# [Work instruction]
Using the listing below, copy exactly the lines from the one containing "This screenshot has width=800, height=400." to the one containing "Given: Select the Core 5 223PQE SKU cell", both lines included, and no others.

The records below:

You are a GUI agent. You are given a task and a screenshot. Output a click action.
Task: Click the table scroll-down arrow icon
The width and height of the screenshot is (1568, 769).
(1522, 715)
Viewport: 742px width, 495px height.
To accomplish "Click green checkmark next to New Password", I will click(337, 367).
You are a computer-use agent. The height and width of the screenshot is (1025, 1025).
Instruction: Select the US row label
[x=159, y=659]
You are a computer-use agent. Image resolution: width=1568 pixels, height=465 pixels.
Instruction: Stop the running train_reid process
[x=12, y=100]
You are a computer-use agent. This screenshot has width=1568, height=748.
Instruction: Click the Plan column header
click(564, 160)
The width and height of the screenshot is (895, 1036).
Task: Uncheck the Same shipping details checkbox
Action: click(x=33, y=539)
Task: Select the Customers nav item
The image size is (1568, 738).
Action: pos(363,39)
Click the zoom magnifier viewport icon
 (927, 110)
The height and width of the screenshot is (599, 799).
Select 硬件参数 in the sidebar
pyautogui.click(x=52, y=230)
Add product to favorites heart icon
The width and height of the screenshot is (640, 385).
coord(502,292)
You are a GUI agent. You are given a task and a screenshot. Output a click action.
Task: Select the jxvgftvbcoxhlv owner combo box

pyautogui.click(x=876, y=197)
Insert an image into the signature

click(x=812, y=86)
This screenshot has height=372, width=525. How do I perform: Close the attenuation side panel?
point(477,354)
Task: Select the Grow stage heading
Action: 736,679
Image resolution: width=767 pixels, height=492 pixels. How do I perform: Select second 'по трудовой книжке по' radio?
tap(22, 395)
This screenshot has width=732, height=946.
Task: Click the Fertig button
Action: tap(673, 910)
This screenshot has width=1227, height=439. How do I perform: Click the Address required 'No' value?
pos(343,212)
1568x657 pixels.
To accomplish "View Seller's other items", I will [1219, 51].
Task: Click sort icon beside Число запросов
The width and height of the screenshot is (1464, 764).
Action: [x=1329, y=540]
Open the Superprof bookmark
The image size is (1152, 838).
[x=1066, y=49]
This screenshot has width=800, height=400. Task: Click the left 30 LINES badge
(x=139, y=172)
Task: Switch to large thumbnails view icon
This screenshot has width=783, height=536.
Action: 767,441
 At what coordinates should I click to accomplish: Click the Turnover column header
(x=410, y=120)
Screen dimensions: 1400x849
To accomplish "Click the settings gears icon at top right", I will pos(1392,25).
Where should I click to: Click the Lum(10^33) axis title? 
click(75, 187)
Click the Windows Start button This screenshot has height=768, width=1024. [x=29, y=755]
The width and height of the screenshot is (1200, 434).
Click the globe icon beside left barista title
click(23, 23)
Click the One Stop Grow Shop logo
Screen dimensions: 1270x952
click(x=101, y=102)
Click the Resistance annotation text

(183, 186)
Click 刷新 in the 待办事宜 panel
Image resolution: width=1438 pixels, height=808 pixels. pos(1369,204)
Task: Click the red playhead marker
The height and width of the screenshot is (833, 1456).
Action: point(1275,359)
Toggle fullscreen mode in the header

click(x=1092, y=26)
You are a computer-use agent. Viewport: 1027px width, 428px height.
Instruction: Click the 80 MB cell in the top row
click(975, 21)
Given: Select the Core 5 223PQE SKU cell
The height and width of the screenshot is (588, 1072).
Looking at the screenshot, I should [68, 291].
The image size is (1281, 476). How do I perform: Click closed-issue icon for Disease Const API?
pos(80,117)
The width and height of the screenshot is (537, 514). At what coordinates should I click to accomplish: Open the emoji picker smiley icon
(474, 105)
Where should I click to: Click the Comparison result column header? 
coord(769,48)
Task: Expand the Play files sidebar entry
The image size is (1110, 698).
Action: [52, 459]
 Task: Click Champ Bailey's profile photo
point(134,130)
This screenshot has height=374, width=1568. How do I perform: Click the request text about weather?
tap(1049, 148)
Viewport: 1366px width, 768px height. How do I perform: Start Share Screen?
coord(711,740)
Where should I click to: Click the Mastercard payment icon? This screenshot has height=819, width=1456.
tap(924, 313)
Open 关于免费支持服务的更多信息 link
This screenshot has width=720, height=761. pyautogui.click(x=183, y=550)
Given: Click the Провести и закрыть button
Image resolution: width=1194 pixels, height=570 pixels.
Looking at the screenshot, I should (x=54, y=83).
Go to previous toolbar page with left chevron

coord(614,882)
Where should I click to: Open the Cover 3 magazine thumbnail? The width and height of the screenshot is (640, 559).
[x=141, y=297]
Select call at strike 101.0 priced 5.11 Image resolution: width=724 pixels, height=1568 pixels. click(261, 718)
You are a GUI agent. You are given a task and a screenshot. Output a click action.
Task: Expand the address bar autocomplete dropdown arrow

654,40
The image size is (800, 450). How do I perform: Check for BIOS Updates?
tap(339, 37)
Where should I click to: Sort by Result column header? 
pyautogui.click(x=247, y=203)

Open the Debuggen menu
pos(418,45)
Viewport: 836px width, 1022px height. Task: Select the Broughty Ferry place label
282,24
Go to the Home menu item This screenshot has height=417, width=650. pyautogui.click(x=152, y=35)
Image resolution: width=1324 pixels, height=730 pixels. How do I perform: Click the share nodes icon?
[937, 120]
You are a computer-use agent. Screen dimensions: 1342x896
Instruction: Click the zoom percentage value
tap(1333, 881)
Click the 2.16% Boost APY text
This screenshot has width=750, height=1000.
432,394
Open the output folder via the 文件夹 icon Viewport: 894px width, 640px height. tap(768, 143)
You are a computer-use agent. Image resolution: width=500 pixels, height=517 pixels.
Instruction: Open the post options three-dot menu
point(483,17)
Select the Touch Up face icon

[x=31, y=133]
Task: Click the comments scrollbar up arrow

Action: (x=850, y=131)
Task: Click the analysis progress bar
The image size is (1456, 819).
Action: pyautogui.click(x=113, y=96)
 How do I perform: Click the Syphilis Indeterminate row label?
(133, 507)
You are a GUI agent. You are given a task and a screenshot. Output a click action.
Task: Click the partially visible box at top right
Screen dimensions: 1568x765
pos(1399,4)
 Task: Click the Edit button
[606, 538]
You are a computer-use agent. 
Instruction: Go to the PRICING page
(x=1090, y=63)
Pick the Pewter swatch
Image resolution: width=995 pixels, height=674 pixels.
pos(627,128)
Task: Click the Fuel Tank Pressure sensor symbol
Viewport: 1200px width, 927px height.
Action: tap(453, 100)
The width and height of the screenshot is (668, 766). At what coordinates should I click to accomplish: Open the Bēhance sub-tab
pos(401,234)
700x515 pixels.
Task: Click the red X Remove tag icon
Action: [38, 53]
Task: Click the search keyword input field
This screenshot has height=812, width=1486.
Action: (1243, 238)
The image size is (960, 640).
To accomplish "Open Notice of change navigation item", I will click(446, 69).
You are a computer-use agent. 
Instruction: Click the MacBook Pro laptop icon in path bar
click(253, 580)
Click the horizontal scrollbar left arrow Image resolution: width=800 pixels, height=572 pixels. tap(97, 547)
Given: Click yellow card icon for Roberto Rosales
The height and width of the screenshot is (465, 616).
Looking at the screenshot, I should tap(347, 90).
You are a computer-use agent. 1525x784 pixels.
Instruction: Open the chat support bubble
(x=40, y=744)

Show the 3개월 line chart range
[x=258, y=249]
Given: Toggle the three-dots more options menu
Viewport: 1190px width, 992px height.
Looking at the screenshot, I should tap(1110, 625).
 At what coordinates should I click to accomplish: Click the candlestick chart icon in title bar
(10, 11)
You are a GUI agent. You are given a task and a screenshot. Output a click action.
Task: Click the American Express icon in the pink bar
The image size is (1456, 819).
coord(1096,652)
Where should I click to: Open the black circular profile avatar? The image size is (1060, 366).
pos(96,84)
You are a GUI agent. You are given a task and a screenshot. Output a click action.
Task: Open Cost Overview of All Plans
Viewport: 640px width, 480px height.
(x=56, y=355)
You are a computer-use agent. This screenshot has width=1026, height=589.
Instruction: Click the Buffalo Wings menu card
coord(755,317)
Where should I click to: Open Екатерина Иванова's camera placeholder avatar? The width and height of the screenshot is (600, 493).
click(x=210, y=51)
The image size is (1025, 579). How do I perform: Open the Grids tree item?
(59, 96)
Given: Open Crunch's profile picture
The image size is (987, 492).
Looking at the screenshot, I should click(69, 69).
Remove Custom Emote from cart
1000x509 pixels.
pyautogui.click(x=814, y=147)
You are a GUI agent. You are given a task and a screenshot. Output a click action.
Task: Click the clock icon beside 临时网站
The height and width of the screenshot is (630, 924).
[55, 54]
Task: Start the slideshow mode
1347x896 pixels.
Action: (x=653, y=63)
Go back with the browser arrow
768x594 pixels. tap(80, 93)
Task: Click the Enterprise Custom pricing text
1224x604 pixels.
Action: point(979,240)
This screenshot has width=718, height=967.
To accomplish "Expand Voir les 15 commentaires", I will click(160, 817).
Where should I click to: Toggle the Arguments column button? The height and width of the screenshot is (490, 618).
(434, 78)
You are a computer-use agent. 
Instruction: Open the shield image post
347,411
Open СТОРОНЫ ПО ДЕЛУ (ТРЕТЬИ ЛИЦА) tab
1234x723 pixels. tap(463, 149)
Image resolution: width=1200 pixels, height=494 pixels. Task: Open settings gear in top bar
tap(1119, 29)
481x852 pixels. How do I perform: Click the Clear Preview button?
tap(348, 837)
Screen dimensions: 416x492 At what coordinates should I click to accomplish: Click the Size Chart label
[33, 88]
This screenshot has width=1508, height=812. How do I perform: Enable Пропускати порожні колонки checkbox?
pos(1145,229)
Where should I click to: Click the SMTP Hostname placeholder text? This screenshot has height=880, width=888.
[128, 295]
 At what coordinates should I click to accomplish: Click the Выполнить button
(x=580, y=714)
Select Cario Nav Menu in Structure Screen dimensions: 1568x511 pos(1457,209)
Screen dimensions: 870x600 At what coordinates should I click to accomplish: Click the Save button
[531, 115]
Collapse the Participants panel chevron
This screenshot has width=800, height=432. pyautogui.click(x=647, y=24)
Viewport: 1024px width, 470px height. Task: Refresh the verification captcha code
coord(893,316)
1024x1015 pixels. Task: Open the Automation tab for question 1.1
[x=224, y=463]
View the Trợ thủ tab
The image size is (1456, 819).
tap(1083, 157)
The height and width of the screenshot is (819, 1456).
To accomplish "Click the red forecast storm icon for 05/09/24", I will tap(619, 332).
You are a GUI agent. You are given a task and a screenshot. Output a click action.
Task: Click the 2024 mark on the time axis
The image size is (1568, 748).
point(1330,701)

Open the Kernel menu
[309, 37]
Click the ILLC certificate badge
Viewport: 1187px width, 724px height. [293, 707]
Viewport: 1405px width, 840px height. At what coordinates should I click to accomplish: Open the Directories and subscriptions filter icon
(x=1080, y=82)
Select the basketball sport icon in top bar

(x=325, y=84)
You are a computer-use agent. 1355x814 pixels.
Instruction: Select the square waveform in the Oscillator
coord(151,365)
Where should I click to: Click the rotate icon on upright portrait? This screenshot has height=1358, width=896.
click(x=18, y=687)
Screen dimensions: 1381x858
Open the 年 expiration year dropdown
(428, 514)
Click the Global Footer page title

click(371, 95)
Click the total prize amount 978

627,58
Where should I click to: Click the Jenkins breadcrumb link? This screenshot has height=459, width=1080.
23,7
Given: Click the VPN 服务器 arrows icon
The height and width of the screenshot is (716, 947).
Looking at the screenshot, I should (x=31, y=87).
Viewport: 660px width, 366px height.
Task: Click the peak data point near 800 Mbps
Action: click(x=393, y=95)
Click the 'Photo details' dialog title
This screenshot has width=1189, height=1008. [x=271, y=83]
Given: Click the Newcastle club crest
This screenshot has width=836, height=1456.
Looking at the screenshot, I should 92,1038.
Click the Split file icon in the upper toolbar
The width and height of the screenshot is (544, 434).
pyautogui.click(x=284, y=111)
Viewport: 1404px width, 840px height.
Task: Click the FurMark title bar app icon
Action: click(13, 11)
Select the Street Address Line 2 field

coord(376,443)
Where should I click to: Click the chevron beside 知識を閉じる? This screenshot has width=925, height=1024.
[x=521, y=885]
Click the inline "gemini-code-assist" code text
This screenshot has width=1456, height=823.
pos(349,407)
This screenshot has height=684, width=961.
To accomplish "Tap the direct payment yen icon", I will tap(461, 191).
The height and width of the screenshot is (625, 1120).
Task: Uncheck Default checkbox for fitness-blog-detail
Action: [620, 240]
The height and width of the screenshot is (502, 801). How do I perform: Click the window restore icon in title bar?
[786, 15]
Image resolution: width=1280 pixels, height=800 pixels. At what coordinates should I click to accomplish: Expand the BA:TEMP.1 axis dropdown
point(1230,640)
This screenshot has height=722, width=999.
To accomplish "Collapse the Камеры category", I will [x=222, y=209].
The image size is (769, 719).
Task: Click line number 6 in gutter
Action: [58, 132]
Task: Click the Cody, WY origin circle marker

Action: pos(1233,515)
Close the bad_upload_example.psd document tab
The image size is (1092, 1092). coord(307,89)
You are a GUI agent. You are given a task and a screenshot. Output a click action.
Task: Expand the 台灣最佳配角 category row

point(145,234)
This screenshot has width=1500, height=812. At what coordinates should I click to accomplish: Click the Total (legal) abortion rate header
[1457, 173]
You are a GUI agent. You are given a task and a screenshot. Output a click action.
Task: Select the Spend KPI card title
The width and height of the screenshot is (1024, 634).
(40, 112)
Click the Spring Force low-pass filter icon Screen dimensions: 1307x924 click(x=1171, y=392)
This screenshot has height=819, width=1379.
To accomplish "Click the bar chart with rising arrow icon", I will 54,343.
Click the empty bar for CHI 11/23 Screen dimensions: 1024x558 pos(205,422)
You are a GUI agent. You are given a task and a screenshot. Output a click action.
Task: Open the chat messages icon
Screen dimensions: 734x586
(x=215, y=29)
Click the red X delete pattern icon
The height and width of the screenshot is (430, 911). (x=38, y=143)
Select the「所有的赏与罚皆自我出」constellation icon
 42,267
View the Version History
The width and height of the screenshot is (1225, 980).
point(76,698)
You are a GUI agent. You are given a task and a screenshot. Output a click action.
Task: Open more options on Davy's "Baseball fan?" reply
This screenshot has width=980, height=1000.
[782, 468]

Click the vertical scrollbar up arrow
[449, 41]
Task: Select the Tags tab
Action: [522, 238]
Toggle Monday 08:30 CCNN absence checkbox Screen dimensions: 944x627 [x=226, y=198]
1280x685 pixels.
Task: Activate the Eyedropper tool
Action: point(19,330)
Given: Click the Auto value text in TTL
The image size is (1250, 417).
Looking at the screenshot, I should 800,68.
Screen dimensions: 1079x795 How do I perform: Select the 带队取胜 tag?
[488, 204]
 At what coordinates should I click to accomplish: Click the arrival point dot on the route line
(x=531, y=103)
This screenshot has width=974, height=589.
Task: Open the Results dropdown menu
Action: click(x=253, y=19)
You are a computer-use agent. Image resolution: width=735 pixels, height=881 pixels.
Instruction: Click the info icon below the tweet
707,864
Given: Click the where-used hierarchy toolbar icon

End of The records.

# [Answer to this exercise]
This screenshot has width=800, height=400. Task: Click the left 30 LINES badge
(x=139, y=172)
Task: Switch to large thumbnails view icon
This screenshot has width=783, height=536.
Action: 767,441
 At what coordinates should I click to accomplish: Click the Turnover column header
(x=410, y=120)
Screen dimensions: 1400x849
To accomplish "Click the settings gears icon at top right", I will pos(1392,25).
Where should I click to: Click the Lum(10^33) axis title? 
click(75, 187)
Click the Windows Start button This screenshot has height=768, width=1024. [x=29, y=755]
The width and height of the screenshot is (1200, 434).
Click the globe icon beside left barista title
click(23, 23)
Click the One Stop Grow Shop logo
Screen dimensions: 1270x952
click(x=101, y=102)
Click the Resistance annotation text

(183, 186)
Click 刷新 in the 待办事宜 panel
Image resolution: width=1438 pixels, height=808 pixels. pos(1369,204)
Task: Click the red playhead marker
The height and width of the screenshot is (833, 1456).
Action: point(1275,359)
Toggle fullscreen mode in the header

click(x=1092, y=26)
You are a computer-use agent. Viewport: 1027px width, 428px height.
Instruction: Click the 80 MB cell in the top row
click(975, 21)
Given: Select the Core 5 223PQE SKU cell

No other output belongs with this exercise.